> [What the task requires] Rewrite the data from the line containing "You are a computer-use agent. The height" through the line containing "point(142,12)", swapping "Merchandise" for "Clearance" and leaving everything else unchanged.

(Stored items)

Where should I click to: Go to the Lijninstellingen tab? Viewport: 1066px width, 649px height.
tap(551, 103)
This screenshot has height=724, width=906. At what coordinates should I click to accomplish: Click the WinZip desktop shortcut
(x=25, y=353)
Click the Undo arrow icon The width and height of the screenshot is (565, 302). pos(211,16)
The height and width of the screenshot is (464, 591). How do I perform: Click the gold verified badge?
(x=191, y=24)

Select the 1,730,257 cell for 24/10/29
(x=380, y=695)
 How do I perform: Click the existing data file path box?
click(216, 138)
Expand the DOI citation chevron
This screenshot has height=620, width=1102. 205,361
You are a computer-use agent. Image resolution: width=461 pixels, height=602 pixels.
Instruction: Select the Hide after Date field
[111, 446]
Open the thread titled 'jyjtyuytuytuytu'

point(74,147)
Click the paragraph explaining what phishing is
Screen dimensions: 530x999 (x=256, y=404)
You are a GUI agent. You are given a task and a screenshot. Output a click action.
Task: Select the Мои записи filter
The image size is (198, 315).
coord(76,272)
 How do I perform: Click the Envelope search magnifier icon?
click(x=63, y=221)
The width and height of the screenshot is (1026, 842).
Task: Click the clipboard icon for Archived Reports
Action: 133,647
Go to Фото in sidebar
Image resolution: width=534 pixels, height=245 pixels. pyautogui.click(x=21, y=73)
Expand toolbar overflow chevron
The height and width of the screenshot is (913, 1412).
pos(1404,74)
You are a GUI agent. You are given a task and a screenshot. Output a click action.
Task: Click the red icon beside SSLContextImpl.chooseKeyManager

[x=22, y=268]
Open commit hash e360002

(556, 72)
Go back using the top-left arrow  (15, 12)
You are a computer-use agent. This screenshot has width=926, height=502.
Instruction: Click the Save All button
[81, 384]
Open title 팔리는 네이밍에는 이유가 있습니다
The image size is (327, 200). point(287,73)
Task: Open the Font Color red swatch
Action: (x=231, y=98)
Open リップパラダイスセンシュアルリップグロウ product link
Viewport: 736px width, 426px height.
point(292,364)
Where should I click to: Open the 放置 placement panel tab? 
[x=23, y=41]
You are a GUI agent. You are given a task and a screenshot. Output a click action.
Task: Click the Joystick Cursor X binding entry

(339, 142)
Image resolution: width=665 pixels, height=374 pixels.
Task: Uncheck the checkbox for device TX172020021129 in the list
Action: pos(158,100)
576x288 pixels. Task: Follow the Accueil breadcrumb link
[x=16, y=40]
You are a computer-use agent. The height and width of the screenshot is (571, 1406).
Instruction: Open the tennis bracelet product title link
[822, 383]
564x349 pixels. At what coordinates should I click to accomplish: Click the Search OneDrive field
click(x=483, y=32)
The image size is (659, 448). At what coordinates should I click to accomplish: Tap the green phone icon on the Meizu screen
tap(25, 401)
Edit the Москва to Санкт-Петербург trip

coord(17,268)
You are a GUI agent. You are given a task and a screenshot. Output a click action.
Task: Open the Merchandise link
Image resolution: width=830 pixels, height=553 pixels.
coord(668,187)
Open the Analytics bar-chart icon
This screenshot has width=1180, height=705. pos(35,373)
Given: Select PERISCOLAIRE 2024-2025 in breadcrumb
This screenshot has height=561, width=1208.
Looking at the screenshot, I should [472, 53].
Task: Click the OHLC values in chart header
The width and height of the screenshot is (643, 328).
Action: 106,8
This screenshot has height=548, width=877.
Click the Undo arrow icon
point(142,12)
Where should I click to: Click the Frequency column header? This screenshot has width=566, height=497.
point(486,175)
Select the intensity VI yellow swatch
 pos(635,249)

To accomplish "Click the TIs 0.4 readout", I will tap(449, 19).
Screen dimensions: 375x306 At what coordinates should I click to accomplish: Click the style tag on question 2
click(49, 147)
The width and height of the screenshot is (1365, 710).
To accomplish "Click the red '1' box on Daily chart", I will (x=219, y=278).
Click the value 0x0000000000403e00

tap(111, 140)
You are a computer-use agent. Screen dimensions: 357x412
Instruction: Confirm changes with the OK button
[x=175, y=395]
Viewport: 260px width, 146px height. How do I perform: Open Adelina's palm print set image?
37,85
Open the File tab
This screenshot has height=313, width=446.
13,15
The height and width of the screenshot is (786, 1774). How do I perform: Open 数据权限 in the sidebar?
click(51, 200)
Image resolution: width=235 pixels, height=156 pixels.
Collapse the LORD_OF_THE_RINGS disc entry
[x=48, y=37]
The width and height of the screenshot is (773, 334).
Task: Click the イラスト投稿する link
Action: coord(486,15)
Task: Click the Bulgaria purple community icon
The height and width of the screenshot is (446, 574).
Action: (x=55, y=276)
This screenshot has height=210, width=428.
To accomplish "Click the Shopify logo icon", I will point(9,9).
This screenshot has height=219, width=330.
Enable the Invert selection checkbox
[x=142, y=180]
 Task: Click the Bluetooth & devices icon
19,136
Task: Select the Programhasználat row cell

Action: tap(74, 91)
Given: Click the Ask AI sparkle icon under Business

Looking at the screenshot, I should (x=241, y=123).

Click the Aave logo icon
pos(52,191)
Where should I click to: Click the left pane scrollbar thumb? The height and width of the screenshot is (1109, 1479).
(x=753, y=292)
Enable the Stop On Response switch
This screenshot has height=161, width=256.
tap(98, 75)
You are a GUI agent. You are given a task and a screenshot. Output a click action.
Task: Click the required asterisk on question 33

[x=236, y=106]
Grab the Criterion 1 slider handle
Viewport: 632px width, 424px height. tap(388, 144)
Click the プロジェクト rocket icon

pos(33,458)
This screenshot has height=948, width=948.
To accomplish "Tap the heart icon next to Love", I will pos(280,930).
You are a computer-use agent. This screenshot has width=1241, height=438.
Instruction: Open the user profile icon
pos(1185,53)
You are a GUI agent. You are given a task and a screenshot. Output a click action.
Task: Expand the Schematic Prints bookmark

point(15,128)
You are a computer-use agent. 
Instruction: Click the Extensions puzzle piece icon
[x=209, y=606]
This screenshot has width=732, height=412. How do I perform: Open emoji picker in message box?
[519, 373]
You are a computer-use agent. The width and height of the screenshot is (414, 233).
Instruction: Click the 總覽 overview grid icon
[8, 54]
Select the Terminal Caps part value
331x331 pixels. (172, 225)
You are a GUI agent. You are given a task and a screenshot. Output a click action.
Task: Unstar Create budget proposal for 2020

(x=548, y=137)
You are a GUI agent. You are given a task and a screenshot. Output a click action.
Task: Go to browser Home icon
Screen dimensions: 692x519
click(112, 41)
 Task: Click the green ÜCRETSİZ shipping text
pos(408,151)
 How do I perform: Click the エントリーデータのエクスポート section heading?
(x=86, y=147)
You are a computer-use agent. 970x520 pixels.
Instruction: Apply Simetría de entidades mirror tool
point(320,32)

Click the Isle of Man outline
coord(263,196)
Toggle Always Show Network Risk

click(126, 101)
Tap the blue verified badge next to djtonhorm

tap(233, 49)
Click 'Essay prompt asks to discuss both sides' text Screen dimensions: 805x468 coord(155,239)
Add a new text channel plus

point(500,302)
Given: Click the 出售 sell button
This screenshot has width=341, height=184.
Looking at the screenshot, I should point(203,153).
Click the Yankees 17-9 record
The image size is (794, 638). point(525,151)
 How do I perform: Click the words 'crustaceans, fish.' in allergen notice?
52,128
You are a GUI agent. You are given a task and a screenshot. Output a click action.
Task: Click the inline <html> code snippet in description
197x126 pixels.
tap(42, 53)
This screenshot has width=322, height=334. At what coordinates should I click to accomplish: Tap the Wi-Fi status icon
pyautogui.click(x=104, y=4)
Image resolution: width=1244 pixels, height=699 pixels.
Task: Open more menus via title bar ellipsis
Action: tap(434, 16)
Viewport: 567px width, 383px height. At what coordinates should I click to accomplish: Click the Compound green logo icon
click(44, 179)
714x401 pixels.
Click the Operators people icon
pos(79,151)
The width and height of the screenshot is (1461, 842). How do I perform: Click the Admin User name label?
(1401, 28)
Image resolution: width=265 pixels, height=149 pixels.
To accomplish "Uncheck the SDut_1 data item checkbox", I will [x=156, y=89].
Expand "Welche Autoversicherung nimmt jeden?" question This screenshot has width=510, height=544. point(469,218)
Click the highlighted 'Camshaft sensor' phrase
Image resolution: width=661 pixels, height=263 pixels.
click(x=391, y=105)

> [Written solution]
You are a computer-use agent. The height and width of the screenshot is (571, 1406).
Instruction: Open the tennis bracelet product title link
[822, 383]
564x349 pixels. At what coordinates should I click to accomplish: Click the Search OneDrive field
click(x=483, y=32)
The image size is (659, 448). At what coordinates should I click to accomplish: Tap the green phone icon on the Meizu screen
tap(25, 401)
Edit the Москва to Санкт-Петербург trip

coord(17,268)
You are a GUI agent. You are given a task and a screenshot. Output a click action.
Task: Open the Clearance link
Image resolution: width=830 pixels, height=553 pixels.
coord(668,187)
Open the Analytics bar-chart icon
This screenshot has width=1180, height=705. pos(35,373)
Given: Select PERISCOLAIRE 2024-2025 in breadcrumb
This screenshot has height=561, width=1208.
Looking at the screenshot, I should [472, 53].
Task: Click the OHLC values in chart header
The width and height of the screenshot is (643, 328).
Action: 106,8
This screenshot has height=548, width=877.
Click the Undo arrow icon
point(142,12)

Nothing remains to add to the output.